RECORDS SHOWN
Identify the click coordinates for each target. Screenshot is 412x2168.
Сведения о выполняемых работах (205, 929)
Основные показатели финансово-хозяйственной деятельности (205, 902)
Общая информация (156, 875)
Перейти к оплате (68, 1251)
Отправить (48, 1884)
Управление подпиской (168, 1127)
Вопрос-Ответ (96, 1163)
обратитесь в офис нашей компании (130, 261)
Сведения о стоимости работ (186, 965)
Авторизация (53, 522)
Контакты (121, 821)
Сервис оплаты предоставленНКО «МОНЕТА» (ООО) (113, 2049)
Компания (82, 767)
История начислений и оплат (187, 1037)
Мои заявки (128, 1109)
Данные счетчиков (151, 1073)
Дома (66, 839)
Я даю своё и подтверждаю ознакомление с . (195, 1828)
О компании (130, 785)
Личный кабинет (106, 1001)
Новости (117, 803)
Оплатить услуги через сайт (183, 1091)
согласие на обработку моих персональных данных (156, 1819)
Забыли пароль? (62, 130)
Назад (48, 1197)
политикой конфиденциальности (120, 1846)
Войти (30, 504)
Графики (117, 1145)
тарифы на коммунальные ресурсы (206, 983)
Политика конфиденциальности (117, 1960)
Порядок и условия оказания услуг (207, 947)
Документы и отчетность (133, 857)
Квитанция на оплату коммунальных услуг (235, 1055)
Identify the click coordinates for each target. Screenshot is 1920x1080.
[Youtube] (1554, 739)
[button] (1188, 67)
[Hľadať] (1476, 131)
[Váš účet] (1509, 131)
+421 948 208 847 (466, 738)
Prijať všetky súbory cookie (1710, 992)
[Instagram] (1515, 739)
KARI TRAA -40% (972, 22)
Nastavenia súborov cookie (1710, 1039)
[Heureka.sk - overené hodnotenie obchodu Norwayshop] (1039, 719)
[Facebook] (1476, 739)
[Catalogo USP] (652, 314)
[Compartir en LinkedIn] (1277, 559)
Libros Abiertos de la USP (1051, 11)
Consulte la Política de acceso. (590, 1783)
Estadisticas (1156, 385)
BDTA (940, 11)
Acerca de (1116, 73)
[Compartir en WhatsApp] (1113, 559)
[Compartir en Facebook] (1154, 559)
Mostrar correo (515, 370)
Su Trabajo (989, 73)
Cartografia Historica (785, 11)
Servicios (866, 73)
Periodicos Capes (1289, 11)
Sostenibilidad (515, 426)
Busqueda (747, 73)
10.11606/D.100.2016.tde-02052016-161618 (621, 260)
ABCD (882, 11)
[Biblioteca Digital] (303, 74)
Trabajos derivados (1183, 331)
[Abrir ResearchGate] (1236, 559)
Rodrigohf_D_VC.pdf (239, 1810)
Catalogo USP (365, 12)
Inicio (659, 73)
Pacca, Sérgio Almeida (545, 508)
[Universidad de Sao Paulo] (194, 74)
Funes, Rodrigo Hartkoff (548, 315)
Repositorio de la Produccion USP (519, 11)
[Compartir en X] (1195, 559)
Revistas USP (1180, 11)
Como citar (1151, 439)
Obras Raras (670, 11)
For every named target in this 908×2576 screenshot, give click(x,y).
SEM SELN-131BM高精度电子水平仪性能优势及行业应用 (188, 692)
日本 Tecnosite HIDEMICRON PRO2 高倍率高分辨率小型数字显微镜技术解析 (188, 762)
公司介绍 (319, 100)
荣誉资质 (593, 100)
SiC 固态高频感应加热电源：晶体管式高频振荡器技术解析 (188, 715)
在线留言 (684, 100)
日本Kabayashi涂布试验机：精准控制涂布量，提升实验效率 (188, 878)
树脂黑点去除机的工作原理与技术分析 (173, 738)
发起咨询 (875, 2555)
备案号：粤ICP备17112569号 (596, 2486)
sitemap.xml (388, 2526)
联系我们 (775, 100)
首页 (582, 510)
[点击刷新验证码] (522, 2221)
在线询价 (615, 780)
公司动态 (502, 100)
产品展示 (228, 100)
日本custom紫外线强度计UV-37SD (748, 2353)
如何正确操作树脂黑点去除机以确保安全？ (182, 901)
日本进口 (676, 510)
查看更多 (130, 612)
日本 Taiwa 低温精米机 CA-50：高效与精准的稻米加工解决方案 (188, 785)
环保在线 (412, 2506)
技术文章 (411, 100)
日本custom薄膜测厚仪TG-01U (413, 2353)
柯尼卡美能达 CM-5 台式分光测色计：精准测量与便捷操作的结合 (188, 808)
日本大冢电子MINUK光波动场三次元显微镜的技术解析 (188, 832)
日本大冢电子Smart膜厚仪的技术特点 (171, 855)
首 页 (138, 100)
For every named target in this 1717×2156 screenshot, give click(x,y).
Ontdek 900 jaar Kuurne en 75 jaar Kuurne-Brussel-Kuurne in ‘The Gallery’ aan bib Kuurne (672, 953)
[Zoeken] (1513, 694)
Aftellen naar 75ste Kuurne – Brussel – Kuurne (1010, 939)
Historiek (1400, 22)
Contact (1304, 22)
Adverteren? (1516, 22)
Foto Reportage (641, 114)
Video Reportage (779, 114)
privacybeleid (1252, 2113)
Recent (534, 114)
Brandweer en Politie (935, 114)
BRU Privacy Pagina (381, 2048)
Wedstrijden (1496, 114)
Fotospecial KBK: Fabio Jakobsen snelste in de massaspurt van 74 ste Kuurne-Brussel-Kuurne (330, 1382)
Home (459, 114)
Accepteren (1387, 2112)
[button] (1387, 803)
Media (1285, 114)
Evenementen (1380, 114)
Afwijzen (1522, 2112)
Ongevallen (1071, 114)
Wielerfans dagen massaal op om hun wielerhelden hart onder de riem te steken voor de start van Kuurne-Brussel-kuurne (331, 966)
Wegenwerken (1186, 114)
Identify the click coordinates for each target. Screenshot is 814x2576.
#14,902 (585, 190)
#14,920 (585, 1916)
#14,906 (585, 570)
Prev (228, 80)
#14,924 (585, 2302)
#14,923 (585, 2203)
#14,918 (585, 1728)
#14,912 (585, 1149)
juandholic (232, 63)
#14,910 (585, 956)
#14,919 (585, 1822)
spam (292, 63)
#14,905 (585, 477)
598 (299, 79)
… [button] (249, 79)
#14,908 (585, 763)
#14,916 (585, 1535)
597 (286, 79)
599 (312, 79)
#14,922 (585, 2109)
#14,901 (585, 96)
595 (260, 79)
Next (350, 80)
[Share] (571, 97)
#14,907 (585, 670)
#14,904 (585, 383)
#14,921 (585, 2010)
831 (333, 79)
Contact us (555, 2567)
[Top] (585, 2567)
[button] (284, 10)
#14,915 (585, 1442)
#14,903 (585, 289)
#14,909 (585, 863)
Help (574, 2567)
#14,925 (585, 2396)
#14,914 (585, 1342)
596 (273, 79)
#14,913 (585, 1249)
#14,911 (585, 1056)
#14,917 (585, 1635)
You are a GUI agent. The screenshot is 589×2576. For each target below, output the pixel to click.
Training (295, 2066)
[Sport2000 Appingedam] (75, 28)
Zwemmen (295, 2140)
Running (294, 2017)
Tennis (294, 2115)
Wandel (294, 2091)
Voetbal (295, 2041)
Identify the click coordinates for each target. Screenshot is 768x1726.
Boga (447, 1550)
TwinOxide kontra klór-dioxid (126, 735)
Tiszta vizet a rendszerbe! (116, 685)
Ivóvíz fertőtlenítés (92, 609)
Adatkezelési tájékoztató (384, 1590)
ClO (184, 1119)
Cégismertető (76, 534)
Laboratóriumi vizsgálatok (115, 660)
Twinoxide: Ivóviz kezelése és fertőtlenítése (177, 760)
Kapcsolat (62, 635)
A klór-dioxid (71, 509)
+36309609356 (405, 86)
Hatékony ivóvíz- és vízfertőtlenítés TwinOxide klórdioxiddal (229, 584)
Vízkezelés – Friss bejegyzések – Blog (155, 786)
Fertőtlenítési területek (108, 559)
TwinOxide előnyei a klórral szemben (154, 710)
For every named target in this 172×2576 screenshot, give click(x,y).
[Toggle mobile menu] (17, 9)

WHAT YOU SHOULD DO
When a line in the material above holds the word "конфиденциальности", count it; report only the total.

OUTPUT FOR THIS EXERCISE
2